## WHAT YOU ARE ASKED TO DO
Please give back the listing exactly as it reads.

BEGIN DATA FOR REVIEW

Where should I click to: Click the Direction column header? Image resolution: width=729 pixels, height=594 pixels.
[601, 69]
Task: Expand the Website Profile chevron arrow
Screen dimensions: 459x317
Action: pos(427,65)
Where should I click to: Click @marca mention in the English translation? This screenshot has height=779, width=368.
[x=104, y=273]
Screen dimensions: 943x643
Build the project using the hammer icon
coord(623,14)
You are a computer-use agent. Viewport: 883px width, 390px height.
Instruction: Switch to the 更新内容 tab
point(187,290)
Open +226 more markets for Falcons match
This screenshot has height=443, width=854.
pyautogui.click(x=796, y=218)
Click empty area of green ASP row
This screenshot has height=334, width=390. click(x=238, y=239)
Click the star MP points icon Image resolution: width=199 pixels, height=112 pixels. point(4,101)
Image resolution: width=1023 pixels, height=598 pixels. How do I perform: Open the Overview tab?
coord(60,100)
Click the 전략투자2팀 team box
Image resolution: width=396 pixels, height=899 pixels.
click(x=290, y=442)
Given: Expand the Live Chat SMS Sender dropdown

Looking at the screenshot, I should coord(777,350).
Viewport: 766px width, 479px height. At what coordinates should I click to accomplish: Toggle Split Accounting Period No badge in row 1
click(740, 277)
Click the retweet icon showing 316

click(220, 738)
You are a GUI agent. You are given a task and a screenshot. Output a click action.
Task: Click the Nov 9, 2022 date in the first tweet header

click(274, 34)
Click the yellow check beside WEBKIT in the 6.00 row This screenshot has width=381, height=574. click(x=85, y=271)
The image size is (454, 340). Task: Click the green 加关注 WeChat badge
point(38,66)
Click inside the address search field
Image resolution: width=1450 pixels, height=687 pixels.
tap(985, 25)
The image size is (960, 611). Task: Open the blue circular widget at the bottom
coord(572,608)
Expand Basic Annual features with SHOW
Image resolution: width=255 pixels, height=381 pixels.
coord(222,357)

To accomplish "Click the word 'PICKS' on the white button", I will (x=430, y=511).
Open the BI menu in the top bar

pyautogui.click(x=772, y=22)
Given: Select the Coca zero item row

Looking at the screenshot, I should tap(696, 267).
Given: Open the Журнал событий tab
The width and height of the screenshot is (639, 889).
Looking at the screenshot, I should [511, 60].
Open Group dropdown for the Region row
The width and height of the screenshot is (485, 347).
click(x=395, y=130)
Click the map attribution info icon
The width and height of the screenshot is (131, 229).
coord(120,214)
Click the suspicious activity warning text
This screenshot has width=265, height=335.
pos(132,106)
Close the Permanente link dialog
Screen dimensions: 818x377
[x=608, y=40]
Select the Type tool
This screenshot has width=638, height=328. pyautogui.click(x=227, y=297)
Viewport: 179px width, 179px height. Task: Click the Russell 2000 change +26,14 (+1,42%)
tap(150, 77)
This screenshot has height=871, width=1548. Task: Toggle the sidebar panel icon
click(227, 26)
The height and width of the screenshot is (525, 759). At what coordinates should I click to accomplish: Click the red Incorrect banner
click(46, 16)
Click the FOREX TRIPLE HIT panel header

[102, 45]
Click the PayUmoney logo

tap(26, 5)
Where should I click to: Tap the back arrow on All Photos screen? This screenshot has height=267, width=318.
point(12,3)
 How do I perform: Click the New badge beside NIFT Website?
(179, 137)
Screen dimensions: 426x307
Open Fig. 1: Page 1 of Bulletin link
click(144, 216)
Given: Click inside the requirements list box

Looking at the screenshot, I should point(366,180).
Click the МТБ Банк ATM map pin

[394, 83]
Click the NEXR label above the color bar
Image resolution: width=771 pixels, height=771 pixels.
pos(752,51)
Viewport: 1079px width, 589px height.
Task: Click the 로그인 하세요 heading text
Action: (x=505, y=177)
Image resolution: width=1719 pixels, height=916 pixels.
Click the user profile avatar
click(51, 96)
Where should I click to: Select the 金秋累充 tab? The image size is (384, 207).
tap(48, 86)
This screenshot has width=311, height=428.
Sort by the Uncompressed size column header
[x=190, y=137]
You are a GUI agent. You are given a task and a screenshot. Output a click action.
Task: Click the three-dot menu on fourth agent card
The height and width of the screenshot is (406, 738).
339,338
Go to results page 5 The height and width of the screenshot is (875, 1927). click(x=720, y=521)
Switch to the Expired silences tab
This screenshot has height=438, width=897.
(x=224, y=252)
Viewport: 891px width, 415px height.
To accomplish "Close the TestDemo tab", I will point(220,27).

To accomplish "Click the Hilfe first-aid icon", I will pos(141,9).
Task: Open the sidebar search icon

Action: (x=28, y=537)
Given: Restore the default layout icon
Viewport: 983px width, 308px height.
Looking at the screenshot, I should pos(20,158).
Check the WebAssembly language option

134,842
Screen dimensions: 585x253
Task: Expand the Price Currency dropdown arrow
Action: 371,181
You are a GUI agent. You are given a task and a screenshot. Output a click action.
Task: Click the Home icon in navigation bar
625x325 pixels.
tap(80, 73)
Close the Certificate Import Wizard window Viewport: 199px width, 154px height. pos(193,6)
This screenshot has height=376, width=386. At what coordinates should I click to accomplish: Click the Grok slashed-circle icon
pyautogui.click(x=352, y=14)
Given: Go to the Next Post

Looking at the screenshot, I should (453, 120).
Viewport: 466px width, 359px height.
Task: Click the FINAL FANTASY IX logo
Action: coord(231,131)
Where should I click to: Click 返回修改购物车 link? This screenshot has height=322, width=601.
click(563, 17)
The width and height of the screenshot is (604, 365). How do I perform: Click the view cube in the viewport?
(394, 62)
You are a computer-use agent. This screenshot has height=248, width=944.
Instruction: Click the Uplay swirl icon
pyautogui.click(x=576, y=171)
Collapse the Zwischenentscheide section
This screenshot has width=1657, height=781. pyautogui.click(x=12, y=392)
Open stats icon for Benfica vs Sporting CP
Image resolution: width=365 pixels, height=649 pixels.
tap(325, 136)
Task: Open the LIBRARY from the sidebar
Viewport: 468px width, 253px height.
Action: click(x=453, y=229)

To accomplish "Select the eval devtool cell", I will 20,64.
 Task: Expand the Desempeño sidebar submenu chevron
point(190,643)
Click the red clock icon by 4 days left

END DATA FOR REVIEW

## COMPLETED TASK
Where should I click to: Click the Direction column header? Image resolution: width=729 pixels, height=594 pixels.
[601, 69]
Task: Expand the Website Profile chevron arrow
Screen dimensions: 459x317
Action: pos(427,65)
Where should I click to: Click @marca mention in the English translation? This screenshot has height=779, width=368.
[x=104, y=273]
Screen dimensions: 943x643
Build the project using the hammer icon
coord(623,14)
You are a computer-use agent. Viewport: 883px width, 390px height.
Instruction: Switch to the 更新内容 tab
point(187,290)
Open +226 more markets for Falcons match
This screenshot has height=443, width=854.
pyautogui.click(x=796, y=218)
Click empty area of green ASP row
This screenshot has height=334, width=390. click(x=238, y=239)
Click the star MP points icon Image resolution: width=199 pixels, height=112 pixels. point(4,101)
Image resolution: width=1023 pixels, height=598 pixels. How do I perform: Open the Overview tab?
coord(60,100)
Click the 전략투자2팀 team box
Image resolution: width=396 pixels, height=899 pixels.
click(x=290, y=442)
Given: Expand the Live Chat SMS Sender dropdown

Looking at the screenshot, I should coord(777,350).
Viewport: 766px width, 479px height. At what coordinates should I click to accomplish: Toggle Split Accounting Period No badge in row 1
click(740, 277)
Click the retweet icon showing 316

click(220, 738)
You are a GUI agent. You are given a task and a screenshot. Output a click action.
Task: Click the Nov 9, 2022 date in the first tweet header

click(274, 34)
Click the yellow check beside WEBKIT in the 6.00 row This screenshot has width=381, height=574. click(x=85, y=271)
The image size is (454, 340). Task: Click the green 加关注 WeChat badge
point(38,66)
Click inside the address search field
Image resolution: width=1450 pixels, height=687 pixels.
tap(985, 25)
The image size is (960, 611). Task: Open the blue circular widget at the bottom
coord(572,608)
Expand Basic Annual features with SHOW
Image resolution: width=255 pixels, height=381 pixels.
coord(222,357)

To accomplish "Click the word 'PICKS' on the white button", I will (x=430, y=511).
Open the BI menu in the top bar

pyautogui.click(x=772, y=22)
Given: Select the Coca zero item row

Looking at the screenshot, I should tap(696, 267).
Given: Open the Журнал событий tab
The width and height of the screenshot is (639, 889).
Looking at the screenshot, I should [511, 60].
Open Group dropdown for the Region row
The width and height of the screenshot is (485, 347).
click(x=395, y=130)
Click the map attribution info icon
The width and height of the screenshot is (131, 229).
coord(120,214)
Click the suspicious activity warning text
This screenshot has width=265, height=335.
pos(132,106)
Close the Permanente link dialog
Screen dimensions: 818x377
[x=608, y=40]
Select the Type tool
This screenshot has width=638, height=328. pyautogui.click(x=227, y=297)
Viewport: 179px width, 179px height. Task: Click the Russell 2000 change +26,14 (+1,42%)
tap(150, 77)
This screenshot has height=871, width=1548. Task: Toggle the sidebar panel icon
click(227, 26)
The height and width of the screenshot is (525, 759). At what coordinates should I click to accomplish: Click the red Incorrect banner
click(46, 16)
Click the FOREX TRIPLE HIT panel header

[102, 45]
Click the PayUmoney logo

tap(26, 5)
Where should I click to: Tap the back arrow on All Photos screen? This screenshot has height=267, width=318.
point(12,3)
 How do I perform: Click the New badge beside NIFT Website?
(179, 137)
Screen dimensions: 426x307
Open Fig. 1: Page 1 of Bulletin link
click(144, 216)
Given: Click inside the requirements list box

Looking at the screenshot, I should point(366,180).
Click the МТБ Банк ATM map pin

[394, 83]
Click the NEXR label above the color bar
Image resolution: width=771 pixels, height=771 pixels.
pos(752,51)
Viewport: 1079px width, 589px height.
Task: Click the 로그인 하세요 heading text
Action: (x=505, y=177)
Image resolution: width=1719 pixels, height=916 pixels.
Click the user profile avatar
click(51, 96)
Where should I click to: Select the 金秋累充 tab? The image size is (384, 207).
tap(48, 86)
This screenshot has width=311, height=428.
Sort by the Uncompressed size column header
[x=190, y=137]
You are a GUI agent. You are given a task and a screenshot. Output a click action.
Task: Click the three-dot menu on fourth agent card
The height and width of the screenshot is (406, 738).
339,338
Go to results page 5 The height and width of the screenshot is (875, 1927). click(x=720, y=521)
Switch to the Expired silences tab
This screenshot has height=438, width=897.
(x=224, y=252)
Viewport: 891px width, 415px height.
To accomplish "Close the TestDemo tab", I will point(220,27).

To accomplish "Click the Hilfe first-aid icon", I will pos(141,9).
Task: Open the sidebar search icon

Action: (x=28, y=537)
Given: Restore the default layout icon
Viewport: 983px width, 308px height.
Looking at the screenshot, I should pos(20,158).
Check the WebAssembly language option

134,842
Screen dimensions: 585x253
Task: Expand the Price Currency dropdown arrow
Action: 371,181
You are a GUI agent. You are given a task and a screenshot. Output a click action.
Task: Click the Home icon in navigation bar
625x325 pixels.
tap(80, 73)
Close the Certificate Import Wizard window Viewport: 199px width, 154px height. pos(193,6)
This screenshot has height=376, width=386. At what coordinates should I click to accomplish: Click the Grok slashed-circle icon
pyautogui.click(x=352, y=14)
Given: Go to the Next Post

Looking at the screenshot, I should (453, 120).
Viewport: 466px width, 359px height.
Task: Click the FINAL FANTASY IX logo
Action: coord(231,131)
Where should I click to: Click 返回修改购物车 link? This screenshot has height=322, width=601.
click(563, 17)
The width and height of the screenshot is (604, 365). How do I perform: Click the view cube in the viewport?
(394, 62)
You are a computer-use agent. This screenshot has height=248, width=944.
Instruction: Click the Uplay swirl icon
pyautogui.click(x=576, y=171)
Collapse the Zwischenentscheide section
This screenshot has width=1657, height=781. pyautogui.click(x=12, y=392)
Open stats icon for Benfica vs Sporting CP
Image resolution: width=365 pixels, height=649 pixels.
tap(325, 136)
Task: Open the LIBRARY from the sidebar
Viewport: 468px width, 253px height.
Action: click(x=453, y=229)

To accomplish "Select the eval devtool cell", I will 20,64.
 Task: Expand the Desempeño sidebar submenu chevron
point(190,643)
Click the red clock icon by 4 days left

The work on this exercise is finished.